Dabei handelt es sich eigentlich nicht um Hellsehen, sondern um Fernwahrnehmung. Solche Versuche habe ich selbst schon unternommen. Ich einigte mich mit meiner Mutter auf eine Uhrzeit und sagte ihr, sie solle bei einem Spaziergang etwa um 17 Uhr sich auf ein bestimmtes Objekt konzentrieren und an mich denken; ich saß derweil in meinem Zimmer, versuchte, an nichts zu denken, in einen Dämmerzustand zu kommen, und tatsächlich zeichneten sich dann Konturen ab, die ich später aufmalte. Sehr erfolgreich war das nicht, aber ich bin auch nicht besonders medial begabt.

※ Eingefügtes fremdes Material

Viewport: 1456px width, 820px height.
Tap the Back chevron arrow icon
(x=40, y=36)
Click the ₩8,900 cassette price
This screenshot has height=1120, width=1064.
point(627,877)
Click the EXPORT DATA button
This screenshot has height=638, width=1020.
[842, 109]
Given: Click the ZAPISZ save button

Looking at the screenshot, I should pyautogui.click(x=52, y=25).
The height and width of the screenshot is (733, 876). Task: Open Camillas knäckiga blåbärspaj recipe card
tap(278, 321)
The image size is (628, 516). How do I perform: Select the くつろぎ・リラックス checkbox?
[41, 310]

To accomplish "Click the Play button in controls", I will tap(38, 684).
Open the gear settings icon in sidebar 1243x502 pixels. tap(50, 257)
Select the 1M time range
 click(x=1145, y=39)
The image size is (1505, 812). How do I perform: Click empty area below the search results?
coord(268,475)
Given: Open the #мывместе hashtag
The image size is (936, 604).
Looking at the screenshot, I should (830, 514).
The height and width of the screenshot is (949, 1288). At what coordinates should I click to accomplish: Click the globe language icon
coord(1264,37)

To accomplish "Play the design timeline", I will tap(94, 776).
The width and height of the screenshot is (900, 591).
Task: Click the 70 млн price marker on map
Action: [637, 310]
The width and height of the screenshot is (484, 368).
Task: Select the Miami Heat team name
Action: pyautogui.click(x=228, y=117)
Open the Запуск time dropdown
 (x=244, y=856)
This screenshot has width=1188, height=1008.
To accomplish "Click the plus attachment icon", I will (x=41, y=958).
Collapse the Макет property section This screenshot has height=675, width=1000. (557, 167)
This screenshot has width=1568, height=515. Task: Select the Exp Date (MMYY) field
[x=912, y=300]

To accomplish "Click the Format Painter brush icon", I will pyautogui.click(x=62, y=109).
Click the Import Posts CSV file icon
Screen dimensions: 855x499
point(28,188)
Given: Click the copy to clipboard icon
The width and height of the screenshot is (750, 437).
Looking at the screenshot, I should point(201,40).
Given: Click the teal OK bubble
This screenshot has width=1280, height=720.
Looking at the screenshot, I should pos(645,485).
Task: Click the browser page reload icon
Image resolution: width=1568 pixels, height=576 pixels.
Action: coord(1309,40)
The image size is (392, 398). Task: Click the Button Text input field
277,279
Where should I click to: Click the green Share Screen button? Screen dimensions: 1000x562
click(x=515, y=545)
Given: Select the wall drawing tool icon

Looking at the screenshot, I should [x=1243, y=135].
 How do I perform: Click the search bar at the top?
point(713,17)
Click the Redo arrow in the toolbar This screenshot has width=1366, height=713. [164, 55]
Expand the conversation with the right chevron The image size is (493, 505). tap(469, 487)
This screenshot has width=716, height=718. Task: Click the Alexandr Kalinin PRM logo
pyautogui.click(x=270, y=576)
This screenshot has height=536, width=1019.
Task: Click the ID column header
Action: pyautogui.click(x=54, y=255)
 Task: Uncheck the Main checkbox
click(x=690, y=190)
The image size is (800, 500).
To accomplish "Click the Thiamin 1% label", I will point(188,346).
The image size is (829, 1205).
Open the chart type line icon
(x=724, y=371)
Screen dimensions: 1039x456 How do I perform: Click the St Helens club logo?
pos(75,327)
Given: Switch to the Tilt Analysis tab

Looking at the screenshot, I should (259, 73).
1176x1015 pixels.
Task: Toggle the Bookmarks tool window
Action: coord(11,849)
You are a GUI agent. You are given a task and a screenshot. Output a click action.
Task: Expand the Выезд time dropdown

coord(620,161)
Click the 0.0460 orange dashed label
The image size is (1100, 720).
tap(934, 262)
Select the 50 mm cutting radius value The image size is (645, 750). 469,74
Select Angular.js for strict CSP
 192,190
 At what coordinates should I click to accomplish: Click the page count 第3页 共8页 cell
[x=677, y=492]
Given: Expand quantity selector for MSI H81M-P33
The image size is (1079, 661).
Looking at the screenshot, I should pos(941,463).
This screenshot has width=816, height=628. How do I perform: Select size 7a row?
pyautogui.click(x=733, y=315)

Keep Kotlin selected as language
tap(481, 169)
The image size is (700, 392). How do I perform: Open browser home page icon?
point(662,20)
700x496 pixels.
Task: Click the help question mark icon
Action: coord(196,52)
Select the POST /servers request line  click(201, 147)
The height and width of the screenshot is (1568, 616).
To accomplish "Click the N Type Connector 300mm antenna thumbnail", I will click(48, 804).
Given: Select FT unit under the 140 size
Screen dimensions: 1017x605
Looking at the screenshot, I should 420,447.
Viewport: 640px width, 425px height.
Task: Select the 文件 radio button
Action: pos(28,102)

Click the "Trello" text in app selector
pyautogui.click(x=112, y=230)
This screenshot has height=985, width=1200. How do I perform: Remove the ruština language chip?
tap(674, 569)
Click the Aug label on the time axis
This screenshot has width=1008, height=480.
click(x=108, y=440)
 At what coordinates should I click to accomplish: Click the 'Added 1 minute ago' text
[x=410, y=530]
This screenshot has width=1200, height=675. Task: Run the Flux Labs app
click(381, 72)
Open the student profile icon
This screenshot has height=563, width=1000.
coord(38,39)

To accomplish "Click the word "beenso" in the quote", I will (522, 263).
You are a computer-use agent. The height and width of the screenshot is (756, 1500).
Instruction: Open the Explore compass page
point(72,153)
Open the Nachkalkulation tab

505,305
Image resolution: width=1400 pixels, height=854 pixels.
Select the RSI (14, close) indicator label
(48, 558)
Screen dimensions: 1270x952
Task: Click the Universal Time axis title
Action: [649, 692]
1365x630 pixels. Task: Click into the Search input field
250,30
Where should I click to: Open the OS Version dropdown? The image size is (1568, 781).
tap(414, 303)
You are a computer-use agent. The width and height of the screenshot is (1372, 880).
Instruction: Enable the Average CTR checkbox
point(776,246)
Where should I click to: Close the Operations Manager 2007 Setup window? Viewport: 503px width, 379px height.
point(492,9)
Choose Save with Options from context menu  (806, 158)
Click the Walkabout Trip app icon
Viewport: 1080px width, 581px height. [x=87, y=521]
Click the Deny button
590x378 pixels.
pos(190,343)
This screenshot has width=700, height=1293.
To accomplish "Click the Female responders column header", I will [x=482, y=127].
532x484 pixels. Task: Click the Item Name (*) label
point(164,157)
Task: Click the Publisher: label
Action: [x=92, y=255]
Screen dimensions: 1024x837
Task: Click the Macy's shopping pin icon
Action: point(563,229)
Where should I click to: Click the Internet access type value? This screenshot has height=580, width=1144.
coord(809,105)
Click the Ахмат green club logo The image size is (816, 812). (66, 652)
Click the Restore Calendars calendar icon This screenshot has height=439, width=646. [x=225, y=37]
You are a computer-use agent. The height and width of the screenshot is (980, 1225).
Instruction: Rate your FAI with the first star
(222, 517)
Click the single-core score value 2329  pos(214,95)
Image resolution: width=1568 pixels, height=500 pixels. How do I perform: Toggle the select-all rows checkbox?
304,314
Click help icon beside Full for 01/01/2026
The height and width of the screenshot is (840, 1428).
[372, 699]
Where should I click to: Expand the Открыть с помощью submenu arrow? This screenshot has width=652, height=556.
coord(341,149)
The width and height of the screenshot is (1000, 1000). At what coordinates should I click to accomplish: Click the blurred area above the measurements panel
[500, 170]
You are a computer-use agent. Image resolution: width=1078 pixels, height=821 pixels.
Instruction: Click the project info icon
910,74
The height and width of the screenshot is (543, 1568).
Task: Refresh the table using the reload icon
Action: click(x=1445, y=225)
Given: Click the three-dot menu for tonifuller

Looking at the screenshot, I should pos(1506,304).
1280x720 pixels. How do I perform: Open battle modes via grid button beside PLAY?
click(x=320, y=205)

Solche Versuche kann man auch über tausend Kilometer hinweg machen. Schöne Beispiele sind in dem Buch An den Rändern des Realen von Robert Jahn und Brenda Dunne (1999, Verlag 2001) zu finden. An der Universität Princeton machte man ganz methodisch Versuche. Der „Wahrnehmende“ saß im Labor, ein Umschlag wurde zufällig ausgewählt, und dann fuhr ein „Agent“ an den Ort, der in dem Umschlag angegeben war und sah sich dort intensiv um. Währenddessen beschrieb der Zurückgebliebene seine Eindrücke, und später entschied ein unabhängiger Richter, inwieweit die Ergebnisse den Fotos vom „Tatort“ entsprachen.

 

Das Fahrradbeispiel aus Thüringen/Italien ist überzeugend. Böhm hat auch einen zweiten Versuch mit Fräulein von B. verwendet, aus dem hervorgeht, dass diese Fähigkeiten als Medium besaß. Darum wäre es durchaus möglich, dass Fräulein von B. mit ihrem Astralkörper nach Thüringen gereist wäre und zugesehen hätte, wie der Experimentator (vermutlich Wasielewski) Fahrrad fuhr. Astralreisen sind nicht so einfach; auf Kommando können nur wenige ihren Körper verlassen. Aber Fräulein von B. hat, wie sie es schildert, einen Standpunkt und nimmt von ihm aus die Szene wahr. Es hat Fälle gegeben, in denen jemand intensiv an einen Freund dachte – und dann dort bei ihm in seiner ätherischen Gestalt gesehen werden konnte.

 

Der Engländer Robert Crookall ist der Ansicht, dass alle Medien einen „locker befestigten“ Vitalkörper habe, der ein geisterhaftes Duplikat des eigenen Körpers darstellt und daher auch als Wahrnehmungsorgan fungiert. Er ist es, der bei Nahtoderfahrungen den eigenen Körper liegen sieht und an die Pforten des Jenseits reist, mit der Silberschnur am Körper befestigt. Erst wenn diese Schnur reißt, ist der Tod eingetreten. Dann geht es hinüber in die andere Welt. Die wissenschaftlichen Vertreter der Parapsychologie glauben jedoch weder an Geister noch an Astralkörper oder die Silberschnur, und an das Weiterleben nach dem Tod sowieso nicht.



Spiel mit dem Gruseligen
Geister auf dem Münchner Oktoberfest

Wer immer nur Auto fährt, wird es nicht glauben, dass man mit Muskelkraft Tausende von Kilometer zurücklegen kann. Der deutsche Arzt Robert Koch, Entdecker des Erregers von Milzbrand, Tuberkulose und Cholera, sagte 1895 den Radfahrern Gelenkrheumatismus, Herzklappenfehler, Rückenmarkserkrankungen sowie Schädigungen der Unterleibsorgane voraus. 1905 bekam er trotzdem den Nobelpreis. Schon 1835 hatten Ärzte befürchtet, die ungeheure Geschwindigkeit der Eisenbahn in Höhe von 35 Kilometern in der Stunde werde nicht auszuhalten sein. Und so sagt der Naturwissenschaftler heute eben, wenn das Gehirn sterbe, sei sozusagen Sendeschluss; in Wirklichkeit ist nur der Fernseher unbrauchbar geworden und das Programm geht munter weiter; das Bewusstsein kann auf Reisen gehen und weit entfernte Dinge sehen oder sich als Geist bemerkbar machen.